Any special service district in Greenville County is hereby authorized to take in any area contiguous to the district. A new area may be added to an existing district in order to receive all or any portion of services furnished by the existing district, and such added area shall pay for such services an amount commensurate to the services received. Before any area shall be taken in any special service district, a majority of the freeholders in the prospective area must petition in writing to the respective special service district requesting that they be taken in the district. . . . A hearing by the commission on the acceptance or rejection of the petition shall be held, but notice of the hearing shall be given at least one week prior to the time the commission acts on the petition by publishing same in a newspaper in the county stating the time, place and purpose of the meeting and clearly defining the area proposed to be included in the special service district.

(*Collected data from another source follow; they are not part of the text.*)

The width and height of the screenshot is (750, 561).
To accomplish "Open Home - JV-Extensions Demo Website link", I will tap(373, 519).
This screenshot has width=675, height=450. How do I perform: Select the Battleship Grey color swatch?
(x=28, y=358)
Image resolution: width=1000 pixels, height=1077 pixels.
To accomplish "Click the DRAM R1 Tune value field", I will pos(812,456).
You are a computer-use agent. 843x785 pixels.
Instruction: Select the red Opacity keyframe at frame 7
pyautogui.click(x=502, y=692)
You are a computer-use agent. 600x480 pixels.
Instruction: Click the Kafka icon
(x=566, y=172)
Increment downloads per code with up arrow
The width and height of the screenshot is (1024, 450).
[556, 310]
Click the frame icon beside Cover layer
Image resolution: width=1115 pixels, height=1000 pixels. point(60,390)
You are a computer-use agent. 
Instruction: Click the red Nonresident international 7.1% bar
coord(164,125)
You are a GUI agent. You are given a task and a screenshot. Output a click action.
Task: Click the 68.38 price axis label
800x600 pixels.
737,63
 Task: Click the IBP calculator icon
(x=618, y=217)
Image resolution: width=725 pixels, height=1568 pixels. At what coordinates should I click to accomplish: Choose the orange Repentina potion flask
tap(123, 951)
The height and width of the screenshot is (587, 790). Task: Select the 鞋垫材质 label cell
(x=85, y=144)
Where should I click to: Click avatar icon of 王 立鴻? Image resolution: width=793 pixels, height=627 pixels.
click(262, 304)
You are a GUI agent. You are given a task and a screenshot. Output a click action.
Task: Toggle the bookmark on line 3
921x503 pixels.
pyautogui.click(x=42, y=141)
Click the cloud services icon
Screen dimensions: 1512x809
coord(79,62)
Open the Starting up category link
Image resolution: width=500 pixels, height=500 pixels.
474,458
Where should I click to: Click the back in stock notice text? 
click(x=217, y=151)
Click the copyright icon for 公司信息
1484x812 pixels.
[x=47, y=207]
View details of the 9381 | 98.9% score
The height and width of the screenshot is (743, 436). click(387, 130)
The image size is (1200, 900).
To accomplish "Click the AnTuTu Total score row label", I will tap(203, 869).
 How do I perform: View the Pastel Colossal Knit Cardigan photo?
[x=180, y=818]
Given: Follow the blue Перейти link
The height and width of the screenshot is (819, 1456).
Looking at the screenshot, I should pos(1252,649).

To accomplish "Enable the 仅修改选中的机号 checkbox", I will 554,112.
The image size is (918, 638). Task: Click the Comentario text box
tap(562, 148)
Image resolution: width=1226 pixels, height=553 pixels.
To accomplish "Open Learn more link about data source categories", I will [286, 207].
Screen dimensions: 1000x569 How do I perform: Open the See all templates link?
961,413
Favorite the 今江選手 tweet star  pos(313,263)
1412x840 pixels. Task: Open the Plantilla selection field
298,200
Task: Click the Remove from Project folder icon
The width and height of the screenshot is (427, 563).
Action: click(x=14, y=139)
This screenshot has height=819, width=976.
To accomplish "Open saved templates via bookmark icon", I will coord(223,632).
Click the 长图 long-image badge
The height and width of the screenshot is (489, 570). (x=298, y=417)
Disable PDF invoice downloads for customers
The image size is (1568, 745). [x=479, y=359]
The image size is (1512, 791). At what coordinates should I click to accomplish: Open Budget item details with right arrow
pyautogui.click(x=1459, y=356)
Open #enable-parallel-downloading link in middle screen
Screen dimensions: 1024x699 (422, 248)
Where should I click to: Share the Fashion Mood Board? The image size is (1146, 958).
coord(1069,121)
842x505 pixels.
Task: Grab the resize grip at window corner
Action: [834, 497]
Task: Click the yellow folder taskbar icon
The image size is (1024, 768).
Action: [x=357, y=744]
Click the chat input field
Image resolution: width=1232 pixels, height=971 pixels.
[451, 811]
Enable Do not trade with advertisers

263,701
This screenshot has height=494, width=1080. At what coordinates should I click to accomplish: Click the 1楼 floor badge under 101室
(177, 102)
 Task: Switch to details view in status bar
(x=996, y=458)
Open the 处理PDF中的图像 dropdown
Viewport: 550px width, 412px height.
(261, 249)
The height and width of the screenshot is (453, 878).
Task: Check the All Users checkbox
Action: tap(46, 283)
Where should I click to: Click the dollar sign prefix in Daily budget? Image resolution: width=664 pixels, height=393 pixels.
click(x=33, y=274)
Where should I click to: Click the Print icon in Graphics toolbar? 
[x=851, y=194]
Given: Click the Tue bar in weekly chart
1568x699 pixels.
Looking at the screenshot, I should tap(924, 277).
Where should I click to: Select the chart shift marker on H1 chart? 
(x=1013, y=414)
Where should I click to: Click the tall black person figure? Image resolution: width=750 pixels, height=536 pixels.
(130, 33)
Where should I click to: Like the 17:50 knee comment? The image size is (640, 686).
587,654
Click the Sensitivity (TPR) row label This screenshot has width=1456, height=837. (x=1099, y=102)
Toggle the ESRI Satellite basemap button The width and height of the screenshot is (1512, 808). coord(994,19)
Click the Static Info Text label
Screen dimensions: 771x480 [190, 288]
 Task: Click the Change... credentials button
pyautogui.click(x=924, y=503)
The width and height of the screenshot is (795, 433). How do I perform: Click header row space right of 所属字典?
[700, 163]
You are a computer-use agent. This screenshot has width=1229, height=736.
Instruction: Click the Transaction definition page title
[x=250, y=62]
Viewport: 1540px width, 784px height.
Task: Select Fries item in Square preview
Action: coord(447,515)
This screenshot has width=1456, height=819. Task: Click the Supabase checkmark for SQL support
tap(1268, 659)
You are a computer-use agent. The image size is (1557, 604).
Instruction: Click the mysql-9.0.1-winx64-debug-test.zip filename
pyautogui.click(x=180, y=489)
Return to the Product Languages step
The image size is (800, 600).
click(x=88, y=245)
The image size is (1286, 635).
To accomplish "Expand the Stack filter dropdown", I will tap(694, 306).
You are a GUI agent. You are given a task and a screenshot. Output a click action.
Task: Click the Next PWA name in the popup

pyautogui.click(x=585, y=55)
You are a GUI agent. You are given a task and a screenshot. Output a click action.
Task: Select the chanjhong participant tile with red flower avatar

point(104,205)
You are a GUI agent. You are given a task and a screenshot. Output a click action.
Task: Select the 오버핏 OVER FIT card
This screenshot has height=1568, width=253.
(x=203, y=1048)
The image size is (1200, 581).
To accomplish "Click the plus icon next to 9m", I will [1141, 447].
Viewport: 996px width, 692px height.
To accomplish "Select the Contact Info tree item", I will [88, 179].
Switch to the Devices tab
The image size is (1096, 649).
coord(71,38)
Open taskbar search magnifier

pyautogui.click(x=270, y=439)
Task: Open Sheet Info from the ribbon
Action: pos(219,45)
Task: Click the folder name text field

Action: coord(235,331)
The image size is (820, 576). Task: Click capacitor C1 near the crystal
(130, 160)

Sometime prior to September 14, 1977 a petition or petitions was presented to the Commissioners of the District seeking the annexation of an area to the District for fire protection purposes only. Due notice was given and a hearing on the petition or petitions was scheduled for September 26, 1977. At this hearing the Commissioners of the District voted to annex the area described in the petition or petitions.

Celanese and Homelite are located in the area accepted for annexation, and brought separate actions challenging the constitutionality of Act No. 1414 of 1970. The lower court found that Act No. 1414 violates Article 1 Section 3, Article III Section 34, and Article X Section 1 and Section 5. This appeal by the District followed.

Article X Section 1 and Section 5 require uniform taxation within the territory of the political subdivision imposing the tax. Distin v. Bolding, 240 S.C. 545, 126 S.E.2d 649 (1962); Ashmore v. Greater Greenville Sewer District, 211 S.C. 77, 44 S.E.2d 88 (1947). Here, the existing portions of the District are taxed at fifty (50) mills, and the newly annexed area will be taxed at only twenty-five (25) mills. The lower court found this to be unequal taxation.

Appellants argue that the charge made against the property in the annexed area is not a tax but a special assessment and, as such, is not restricted by the uniformity requirements of Article X.

The distinction between a tax and a special assessment was stated in Jackson v. Breeland, 103 S.C. 184, 88 S.E. 128 (1916), as follows:

"It is very true that in popular parlance, and even in legislative enactments, assessments are frequently called taxes, but courts will look behind mere words to find the real meaning. Taxes, in the strict sense of the word, are imposed upon all property, both real and personal, for the maintenance of the government, or some division thereof, while assessments are laid only on the property to be benefitted by the proposed improvements. This is the vital distinction running through all the cases." 88 S.E. at 130.

Also in Evans v. Beattie, 137 S.C. 496, 135 S.E. 538 (1926), this Court stated that " 'special assessments or special...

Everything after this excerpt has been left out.